TASK ITEM:
After going through the data below, state how many lines contain "dropdown", and nothing else.

THE RECORDS:
━━━━━━━━

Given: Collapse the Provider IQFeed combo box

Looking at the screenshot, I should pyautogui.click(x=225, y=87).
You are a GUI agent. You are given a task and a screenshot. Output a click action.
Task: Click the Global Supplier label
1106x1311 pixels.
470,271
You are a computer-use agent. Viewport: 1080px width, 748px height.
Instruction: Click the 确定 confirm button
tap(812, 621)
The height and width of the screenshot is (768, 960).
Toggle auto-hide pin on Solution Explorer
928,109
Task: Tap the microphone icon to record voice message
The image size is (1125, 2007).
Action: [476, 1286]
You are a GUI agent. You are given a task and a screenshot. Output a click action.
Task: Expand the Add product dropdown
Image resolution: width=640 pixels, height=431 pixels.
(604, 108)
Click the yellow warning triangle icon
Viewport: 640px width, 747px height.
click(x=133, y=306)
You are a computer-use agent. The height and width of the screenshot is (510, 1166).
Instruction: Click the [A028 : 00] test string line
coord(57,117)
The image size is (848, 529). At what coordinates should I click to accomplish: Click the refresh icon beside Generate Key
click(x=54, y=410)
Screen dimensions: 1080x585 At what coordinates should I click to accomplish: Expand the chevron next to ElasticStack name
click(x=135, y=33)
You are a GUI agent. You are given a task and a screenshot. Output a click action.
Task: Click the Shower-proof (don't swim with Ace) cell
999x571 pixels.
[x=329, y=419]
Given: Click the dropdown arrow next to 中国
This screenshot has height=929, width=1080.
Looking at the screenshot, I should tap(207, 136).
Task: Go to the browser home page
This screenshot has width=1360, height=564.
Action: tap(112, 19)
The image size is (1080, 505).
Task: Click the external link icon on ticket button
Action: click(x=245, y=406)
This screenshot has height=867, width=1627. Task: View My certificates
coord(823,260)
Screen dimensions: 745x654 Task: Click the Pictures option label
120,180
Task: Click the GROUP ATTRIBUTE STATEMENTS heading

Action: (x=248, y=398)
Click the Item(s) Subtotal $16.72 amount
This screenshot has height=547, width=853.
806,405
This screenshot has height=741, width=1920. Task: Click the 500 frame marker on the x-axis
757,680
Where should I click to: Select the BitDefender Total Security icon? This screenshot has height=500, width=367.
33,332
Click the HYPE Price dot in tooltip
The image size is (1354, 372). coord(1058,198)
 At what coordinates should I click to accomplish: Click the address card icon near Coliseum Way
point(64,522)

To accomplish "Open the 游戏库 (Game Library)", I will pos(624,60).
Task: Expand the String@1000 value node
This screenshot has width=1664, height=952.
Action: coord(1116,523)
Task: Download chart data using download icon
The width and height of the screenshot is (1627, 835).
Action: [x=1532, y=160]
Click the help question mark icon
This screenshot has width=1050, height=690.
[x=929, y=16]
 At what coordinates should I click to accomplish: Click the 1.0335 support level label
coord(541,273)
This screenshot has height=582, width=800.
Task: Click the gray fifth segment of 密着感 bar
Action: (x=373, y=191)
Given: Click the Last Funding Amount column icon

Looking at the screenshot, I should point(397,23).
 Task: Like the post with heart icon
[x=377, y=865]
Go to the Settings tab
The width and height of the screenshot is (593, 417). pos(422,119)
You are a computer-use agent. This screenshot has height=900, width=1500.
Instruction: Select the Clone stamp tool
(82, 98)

━━━━━━━━

FINISHED TASK:
2